I'm sitting at Heathrow Airport. Paying an arm and a leg to use internet for a few hours. But how else are you supposed to pass a 6 hour layover when you don't have the money to shop in the expensive stores?
Anyway, I had an overnight flight from Entebbe, Uganda to Heathrow, London, England. I generally don't like overnight flights. They're cold and they feed you food at weird times. But I actually slept some this time, which helps a lot. I'm also currently drinking a cup of coffee which does wonders for my outlook on life. (Although not my typing skills...I just wrote my outlook online. :))
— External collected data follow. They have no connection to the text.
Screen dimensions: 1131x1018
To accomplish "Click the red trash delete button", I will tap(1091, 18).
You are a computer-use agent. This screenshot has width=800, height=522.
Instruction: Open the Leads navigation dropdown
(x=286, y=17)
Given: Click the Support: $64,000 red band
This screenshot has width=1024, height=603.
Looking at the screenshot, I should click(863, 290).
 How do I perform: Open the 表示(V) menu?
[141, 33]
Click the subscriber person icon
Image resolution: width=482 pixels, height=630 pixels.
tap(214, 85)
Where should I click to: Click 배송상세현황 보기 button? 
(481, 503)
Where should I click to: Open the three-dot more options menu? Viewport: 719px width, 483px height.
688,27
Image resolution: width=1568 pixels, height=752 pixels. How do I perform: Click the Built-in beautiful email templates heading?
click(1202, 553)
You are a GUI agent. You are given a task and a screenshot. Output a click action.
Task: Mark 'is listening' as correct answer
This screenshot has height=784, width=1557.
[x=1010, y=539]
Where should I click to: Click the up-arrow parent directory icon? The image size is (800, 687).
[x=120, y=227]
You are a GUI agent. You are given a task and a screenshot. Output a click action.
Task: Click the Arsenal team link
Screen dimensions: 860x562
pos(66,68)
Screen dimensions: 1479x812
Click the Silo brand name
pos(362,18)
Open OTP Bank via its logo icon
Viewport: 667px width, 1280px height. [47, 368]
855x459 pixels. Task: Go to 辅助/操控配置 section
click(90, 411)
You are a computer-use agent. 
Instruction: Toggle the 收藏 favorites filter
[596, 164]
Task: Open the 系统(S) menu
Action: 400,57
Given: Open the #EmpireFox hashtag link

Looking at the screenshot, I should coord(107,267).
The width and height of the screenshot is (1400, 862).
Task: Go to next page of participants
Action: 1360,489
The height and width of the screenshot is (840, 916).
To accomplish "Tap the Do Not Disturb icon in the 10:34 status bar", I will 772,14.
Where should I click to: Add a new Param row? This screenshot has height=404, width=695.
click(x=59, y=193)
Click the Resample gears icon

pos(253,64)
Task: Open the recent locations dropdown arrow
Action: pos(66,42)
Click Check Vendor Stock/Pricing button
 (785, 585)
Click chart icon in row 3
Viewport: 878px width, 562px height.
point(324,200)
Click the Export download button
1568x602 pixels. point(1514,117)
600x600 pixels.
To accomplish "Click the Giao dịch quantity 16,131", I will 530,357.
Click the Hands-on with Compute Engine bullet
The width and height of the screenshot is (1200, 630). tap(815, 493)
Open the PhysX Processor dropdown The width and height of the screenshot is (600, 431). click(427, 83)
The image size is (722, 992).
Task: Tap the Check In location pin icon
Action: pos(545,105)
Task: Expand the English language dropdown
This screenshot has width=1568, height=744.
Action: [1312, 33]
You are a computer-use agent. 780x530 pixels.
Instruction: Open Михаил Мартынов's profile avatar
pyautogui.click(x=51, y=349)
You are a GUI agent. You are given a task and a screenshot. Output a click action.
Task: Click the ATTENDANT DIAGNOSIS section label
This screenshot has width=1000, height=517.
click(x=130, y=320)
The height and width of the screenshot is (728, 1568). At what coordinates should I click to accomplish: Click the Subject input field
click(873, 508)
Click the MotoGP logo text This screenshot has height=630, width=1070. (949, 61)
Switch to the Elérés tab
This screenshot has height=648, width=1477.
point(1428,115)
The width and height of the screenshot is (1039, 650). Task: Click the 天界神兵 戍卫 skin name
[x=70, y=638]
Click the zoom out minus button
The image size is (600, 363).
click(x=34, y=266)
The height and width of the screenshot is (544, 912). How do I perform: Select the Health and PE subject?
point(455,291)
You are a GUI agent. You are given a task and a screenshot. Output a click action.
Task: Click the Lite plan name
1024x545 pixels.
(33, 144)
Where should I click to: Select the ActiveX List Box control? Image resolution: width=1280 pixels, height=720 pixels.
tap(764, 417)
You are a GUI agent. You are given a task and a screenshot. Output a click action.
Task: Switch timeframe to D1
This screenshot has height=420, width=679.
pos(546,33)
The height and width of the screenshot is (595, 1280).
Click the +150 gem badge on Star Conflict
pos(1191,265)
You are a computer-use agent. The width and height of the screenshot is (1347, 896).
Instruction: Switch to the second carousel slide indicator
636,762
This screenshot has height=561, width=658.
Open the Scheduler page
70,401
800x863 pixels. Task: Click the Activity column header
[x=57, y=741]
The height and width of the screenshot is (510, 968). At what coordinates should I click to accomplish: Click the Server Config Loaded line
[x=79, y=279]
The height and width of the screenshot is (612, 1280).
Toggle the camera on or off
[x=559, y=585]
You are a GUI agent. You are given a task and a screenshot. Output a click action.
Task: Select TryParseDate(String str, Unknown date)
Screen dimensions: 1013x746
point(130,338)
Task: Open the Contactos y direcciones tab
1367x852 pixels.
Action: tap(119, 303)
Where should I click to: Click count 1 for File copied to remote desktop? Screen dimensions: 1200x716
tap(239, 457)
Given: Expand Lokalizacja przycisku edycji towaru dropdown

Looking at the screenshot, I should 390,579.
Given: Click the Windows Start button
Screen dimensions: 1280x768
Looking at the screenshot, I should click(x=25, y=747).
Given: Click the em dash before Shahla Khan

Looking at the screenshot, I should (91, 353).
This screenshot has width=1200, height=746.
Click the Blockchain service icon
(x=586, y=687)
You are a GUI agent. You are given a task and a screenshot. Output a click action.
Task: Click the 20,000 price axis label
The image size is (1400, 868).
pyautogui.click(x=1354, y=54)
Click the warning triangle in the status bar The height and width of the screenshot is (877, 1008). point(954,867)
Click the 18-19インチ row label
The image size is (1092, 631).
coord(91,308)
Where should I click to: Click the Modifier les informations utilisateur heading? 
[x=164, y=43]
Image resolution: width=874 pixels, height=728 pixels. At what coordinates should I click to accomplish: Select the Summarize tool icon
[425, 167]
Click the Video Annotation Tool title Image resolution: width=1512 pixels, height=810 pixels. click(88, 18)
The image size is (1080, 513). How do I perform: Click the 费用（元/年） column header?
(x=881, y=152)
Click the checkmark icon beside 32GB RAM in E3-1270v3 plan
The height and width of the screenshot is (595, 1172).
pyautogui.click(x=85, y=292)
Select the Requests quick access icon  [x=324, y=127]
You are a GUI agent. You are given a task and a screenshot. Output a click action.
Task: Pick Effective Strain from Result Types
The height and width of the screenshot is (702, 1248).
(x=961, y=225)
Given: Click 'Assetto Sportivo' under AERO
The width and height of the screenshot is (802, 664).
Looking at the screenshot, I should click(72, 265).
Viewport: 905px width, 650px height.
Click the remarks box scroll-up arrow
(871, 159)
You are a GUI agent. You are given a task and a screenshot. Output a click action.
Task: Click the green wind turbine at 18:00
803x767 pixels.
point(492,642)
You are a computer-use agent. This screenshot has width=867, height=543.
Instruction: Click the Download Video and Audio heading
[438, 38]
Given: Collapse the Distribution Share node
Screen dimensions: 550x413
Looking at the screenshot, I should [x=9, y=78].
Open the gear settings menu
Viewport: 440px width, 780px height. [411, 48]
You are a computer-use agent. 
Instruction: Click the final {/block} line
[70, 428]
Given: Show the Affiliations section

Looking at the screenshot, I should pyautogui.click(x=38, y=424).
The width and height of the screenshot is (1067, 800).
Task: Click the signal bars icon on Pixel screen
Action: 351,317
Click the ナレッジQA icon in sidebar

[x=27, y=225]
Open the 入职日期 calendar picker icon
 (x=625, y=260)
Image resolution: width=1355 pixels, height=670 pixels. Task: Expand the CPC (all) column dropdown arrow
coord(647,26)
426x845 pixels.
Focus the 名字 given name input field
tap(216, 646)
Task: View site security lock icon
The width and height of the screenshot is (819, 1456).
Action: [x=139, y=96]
At any rate, I find myself in London. Freezing with just one sweatshirt and jacket. Although, my feet are hot because I'm actually wearing socks and shoes for the first time in almost a year. And my brain is confused as I look around and see shiny designer stores and fancy cafes all in crammed one place and crawling with trendy looking bazungu (white people). I wandered through the airport bleary eyed and dazed for about 45 minutes before I could choose a place to sit. And I tried to buy a bagel at one of said cafes but could barely choose between the 5 different kinds. I don't know if it's the lack of sleep or the mixed emotions in leaving Uganda, but right now I am overwhelmed.
I am so, so thankful that I will return to Uganda in January, but saying goodbye was hard. There are a number of people I have gotten to know this year that won't be there when I return. I will miss them dearly. I don't like change and while I can't wait to go back in a few short weeks, I am sad knowing things will be different.
I also can't help but think where I was a year ago...at orientation with Africa Inland Mission. Getting my plane ticket to leave for Uganda, hearing more details about what I would be doing and where I would be living. How has a year passed? All those unknowns, those questions I had a year ago have been answered a million times over. An unknown place has become home in so many ways. The unknown people have become friends, neighbors, and coworkers. The unknown work has become a daily act of service and (usually) joy.
I am thankful. I am sad. I am overwhelmed. I am tired. I am full of joy. I am so many things I can't put it into words yet. A year ago I planned to go to Uganda and 'computerize a library'.
A year later my heart is changed. I am changed.
*More to come I'm sure as I continue to process everything in Uganda and the library from this past year.